El anciano se dio la vuelta, había regresado Felka. Parecía incluso más mojada que al llegar. Tenía el cabello pegado a la cara en lacias cintas y la tela negra de su vestido se le ajustaba a un costado del cuerpo. Debería haber estado pálida y tiritando, en opinión de Clavain, pero estaba sonrojada y parecía muy emocionada.

—Clavain —repitió.

El dejó el té en la mesa.

—¿Qué pasa?

—Tienes que salir fuera y ver esto.

El anciano salió de la tienda. Se había calentado lo suficiente para sentir una repentina punzada de frío, pero había algo en la actitud de Felka que le hizo olvidarlo, igual que tanto tiempo antes había aprendido a suprimir de forma selectiva el dolor o la incomodidad en el fragor de la batalla. Por ahora no importaba; como la mayor parte de la vida, se podía ocupar de ello más tarde, o quizá nunca.

Felka miraba el mar.

—¿Qué pasa? —preguntó otra vez.

—Mira, ¿lo ves? —Su amiga se colocó a su lado y dirigió su mirada—. Mira. Mira con atención, allí, donde se aclara la bruma. —No estoy seguro de... —Ahora.

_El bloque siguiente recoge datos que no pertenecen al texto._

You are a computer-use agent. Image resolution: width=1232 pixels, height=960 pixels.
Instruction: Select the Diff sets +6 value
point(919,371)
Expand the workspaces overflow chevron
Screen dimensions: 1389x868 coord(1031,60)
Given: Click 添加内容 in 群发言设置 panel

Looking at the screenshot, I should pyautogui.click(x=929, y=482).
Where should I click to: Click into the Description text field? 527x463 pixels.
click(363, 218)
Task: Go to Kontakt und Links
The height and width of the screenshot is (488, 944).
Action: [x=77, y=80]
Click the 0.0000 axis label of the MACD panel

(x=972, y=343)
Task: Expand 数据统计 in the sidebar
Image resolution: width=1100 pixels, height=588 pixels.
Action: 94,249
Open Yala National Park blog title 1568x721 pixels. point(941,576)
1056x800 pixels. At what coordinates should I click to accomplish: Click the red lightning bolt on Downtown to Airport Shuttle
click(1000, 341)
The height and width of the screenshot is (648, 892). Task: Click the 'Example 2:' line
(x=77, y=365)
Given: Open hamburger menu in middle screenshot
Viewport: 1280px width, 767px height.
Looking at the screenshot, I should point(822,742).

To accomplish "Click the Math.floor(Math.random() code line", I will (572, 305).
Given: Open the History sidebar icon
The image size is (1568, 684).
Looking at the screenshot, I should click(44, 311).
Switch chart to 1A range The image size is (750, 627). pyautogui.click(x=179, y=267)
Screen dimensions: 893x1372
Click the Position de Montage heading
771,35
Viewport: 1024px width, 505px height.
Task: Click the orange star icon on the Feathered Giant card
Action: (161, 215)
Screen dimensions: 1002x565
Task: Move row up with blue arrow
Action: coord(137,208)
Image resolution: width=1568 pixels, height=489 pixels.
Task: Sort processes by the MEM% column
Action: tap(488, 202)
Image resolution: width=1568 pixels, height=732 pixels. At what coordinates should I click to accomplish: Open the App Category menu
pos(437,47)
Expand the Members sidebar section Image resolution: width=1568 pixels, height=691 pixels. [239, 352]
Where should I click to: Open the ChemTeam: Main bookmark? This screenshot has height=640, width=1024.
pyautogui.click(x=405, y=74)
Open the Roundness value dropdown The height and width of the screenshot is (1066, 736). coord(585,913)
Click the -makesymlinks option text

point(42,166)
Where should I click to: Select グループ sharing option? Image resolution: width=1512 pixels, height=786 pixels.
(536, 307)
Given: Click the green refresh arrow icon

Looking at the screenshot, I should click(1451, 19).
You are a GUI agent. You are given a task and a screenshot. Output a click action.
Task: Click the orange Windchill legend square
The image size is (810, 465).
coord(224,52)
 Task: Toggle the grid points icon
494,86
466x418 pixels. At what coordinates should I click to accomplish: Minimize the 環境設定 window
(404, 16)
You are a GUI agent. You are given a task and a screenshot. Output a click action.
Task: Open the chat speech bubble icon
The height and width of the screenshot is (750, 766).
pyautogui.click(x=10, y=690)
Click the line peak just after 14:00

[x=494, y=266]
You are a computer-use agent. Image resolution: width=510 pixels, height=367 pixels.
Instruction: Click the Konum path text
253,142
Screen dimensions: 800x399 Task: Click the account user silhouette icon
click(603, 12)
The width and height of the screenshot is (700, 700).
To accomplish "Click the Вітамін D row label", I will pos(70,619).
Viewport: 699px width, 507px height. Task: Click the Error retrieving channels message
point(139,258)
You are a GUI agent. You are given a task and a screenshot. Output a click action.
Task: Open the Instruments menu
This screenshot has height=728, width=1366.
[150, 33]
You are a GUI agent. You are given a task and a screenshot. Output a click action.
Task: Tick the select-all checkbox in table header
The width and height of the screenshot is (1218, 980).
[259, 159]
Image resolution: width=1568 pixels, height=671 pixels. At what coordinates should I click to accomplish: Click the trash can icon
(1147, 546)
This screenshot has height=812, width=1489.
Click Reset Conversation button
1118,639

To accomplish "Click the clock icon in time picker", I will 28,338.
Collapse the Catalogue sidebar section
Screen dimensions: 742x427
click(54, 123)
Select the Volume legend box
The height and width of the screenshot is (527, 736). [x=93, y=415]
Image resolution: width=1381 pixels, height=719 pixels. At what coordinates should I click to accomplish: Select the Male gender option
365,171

Y entonces lo vio, aunque solo fuera durante un momento. La dirección local del viento debía de haber cambiado desde su llegada a la tienda, lo suficiente para empujar la niebla y hacerla adoptar una configuración diferente que permitía breves claros que se adentraban en el mar. Vio el mosaico de charcos de bordes afilados, y un poco más allá el bote en el que habían venido, y detrás de eso una pincelada horizontal de agua gris pizarra que se iba difuminando a medida que el ojo se deslizaba hacia el horizonte para .convertirse en el color gris lechoso pálido del cielo mismo. Y allí, por un instante, estaba la aguja erguida de la Nostalgia por el Infinito, un dedo ahusado de un color gris un poco más oscuro que se elevaba justo por debajo de la línea del propio horizonte.